* Partes do exercício:
- 1) Segundo o texto do documento, em que mês e ano foram realizados os jogos de guerra Loyal Arrow?
- 2) Por favor, liste todos os países que o texto do documento cita como geralmente considerados "neutros" e que são parceiros da OTAN.
- 3) Copie do texto do documento, sem nenhuma alteração, o trecho que vai de "Apesar das fraquezas" até "ponta do iceberg.".
━━━ Texto do documento ━━━
A "penetração" militar global dos Estados Unidos

Do Viomundo Atualizado em 21 de fevereiro de 2010 às 21:18 |
Publicado em 21 de fevereiro de 2010 às 21:01

Fazendo uma sombra global

Bases do império

por JOAN ROELOFS, no Counterpunch

Apesar das fraquezas econômicas dos Estados Unidos, embora não desligados delas, nossos militares projetam uma sombra pesada sobre todo o planeta, muito além das pequenas e grandes guerras que estão agora conduzindo. O caráter funcional e geográfico dos militares dos Estados Unidos é cósmico. As alianças formais são um elemento importante, mas mesmo instituições inchadas e crescentemente não-atlânticas e não-pacíficas como a OTAN são apenas a ponta do iceberg.

Países geralmente considerados "neutros" são parceiros da OTAN: Irlanda, Áustria, Suiça, Finlândia, Malta e Suécia. "Em junho de 2009, os jogos de guerra Loyal Arrow foram conduzidos por dez países no norte da Suécia, como exercício preliminar para a presença militar da OTAN nas regiões árticas -- e para confrontar a Rússia naquela área", como relatou Rick Rozoff.
━━━ Seção de dados ━━━
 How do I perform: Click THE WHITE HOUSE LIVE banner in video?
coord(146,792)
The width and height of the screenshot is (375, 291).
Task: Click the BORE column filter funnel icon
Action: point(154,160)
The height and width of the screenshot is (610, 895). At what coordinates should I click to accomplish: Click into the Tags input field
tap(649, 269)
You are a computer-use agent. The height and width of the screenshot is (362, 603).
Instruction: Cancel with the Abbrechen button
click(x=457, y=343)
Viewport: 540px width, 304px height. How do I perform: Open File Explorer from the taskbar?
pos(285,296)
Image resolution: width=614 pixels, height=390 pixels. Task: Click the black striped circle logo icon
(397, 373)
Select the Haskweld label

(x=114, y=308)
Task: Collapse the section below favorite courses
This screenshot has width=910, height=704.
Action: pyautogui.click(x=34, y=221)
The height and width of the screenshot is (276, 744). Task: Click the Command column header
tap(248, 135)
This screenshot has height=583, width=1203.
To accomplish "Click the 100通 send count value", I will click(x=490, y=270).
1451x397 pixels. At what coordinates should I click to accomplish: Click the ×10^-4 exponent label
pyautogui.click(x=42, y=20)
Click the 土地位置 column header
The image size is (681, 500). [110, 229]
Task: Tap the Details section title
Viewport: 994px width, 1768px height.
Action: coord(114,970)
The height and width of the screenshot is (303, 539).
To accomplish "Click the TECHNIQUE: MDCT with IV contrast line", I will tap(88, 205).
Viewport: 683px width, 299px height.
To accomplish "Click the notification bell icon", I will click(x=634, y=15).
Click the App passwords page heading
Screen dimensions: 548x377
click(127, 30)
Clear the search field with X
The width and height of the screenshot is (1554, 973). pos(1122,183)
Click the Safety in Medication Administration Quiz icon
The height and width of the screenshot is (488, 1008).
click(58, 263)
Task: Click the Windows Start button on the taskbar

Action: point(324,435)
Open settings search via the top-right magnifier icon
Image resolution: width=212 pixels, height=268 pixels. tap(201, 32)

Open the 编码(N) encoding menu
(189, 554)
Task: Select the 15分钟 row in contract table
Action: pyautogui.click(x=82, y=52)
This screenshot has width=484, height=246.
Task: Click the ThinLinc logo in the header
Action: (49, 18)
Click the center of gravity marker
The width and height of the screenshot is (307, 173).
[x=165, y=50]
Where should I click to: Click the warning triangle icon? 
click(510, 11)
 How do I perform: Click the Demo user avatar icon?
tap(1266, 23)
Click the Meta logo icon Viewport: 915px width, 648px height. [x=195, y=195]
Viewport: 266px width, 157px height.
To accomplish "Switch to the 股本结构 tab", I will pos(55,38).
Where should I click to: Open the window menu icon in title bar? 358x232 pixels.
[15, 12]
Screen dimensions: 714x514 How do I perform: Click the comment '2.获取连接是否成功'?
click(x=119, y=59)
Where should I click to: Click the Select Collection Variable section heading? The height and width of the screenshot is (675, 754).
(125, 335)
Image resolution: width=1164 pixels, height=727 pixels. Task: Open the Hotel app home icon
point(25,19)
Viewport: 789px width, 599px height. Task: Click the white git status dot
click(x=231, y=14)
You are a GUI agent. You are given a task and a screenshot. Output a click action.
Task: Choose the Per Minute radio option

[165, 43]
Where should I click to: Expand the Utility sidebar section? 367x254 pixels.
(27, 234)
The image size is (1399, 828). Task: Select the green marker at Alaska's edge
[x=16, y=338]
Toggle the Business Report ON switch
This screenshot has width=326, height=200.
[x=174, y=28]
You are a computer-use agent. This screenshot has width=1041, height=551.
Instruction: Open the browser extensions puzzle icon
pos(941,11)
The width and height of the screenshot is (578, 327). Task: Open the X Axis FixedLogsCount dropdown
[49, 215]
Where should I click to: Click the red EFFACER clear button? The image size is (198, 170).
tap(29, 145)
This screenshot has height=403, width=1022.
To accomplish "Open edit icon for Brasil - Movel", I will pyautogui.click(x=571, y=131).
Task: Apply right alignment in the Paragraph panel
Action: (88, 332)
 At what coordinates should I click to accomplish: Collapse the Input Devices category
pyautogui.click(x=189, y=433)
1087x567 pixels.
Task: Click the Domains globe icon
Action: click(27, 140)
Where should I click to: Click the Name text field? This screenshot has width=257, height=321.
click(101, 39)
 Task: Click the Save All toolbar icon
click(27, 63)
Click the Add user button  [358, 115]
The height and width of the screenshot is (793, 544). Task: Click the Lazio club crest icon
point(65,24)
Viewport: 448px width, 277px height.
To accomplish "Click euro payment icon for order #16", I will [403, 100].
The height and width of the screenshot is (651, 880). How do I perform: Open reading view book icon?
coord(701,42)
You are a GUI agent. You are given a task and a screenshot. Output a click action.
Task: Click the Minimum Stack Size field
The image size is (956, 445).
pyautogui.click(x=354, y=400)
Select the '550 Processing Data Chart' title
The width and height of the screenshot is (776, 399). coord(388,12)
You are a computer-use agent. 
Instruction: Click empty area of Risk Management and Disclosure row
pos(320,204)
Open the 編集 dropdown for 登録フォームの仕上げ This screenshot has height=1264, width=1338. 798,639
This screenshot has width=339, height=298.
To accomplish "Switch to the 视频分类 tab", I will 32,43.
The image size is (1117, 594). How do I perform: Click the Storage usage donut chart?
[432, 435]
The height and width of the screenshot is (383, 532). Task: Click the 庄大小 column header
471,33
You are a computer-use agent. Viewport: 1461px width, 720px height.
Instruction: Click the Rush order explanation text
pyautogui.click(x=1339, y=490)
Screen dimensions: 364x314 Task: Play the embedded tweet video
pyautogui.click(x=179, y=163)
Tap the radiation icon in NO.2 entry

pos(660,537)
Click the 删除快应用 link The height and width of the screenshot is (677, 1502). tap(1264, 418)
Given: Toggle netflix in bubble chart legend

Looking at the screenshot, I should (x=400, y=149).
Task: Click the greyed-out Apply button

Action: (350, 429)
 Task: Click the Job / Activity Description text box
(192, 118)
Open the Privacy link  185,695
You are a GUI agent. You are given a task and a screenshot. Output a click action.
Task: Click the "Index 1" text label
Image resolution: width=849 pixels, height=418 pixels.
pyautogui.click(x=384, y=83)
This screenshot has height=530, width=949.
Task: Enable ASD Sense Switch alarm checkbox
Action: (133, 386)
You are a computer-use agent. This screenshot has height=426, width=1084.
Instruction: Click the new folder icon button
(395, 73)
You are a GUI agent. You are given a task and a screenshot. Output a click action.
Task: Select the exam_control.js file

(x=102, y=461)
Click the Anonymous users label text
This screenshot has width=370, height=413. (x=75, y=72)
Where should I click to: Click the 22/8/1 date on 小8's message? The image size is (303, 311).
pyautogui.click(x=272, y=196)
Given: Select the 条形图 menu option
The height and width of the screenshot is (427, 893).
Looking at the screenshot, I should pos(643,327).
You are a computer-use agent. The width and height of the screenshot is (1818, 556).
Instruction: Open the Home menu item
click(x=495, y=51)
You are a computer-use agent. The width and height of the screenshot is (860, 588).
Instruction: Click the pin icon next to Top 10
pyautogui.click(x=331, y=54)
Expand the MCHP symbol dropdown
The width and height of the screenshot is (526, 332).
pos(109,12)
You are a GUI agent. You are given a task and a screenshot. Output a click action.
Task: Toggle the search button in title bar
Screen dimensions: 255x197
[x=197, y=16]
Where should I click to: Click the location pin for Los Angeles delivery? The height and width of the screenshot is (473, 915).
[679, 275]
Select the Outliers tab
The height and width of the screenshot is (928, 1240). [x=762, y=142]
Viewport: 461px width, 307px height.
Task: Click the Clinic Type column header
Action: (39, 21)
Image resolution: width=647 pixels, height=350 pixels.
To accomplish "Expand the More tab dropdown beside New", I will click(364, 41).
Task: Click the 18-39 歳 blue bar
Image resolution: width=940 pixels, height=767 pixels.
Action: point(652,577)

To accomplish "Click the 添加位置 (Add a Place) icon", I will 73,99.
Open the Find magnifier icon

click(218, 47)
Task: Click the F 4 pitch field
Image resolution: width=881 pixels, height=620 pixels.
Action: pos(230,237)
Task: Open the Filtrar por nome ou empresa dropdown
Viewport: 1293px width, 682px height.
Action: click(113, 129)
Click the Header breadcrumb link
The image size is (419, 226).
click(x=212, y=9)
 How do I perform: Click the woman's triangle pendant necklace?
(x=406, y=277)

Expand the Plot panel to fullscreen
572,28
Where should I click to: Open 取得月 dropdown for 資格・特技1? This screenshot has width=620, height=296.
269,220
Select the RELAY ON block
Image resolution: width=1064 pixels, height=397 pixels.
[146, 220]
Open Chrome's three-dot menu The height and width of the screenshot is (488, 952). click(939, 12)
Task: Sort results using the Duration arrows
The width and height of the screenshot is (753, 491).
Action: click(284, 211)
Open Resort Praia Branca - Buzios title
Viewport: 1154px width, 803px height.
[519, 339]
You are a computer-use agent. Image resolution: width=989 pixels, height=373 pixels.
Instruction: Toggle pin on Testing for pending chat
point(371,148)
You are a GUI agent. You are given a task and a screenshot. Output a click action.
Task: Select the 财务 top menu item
━━━
* Respostas às tarefas:
- 1) Em junho de 2009.

- 2) Irlanda, Áustria, Suiça, Finlândia, Malta e Suécia.

- 3)
Apesar das fraquezas econômicas dos Estados Unidos, embora não desligados delas, nossos militares projetam uma sombra pesada sobre todo o planeta, muito além das pequenas e grandes guerras que estão agora conduzindo. O caráter funcional e geográfico dos militares dos Estados Unidos é cósmico. As alianças formais são um elemento importante, mas mesmo instituições inchadas e crescentemente não-atlânticas e não-pacíficas como a OTAN são apenas a ponta do iceberg.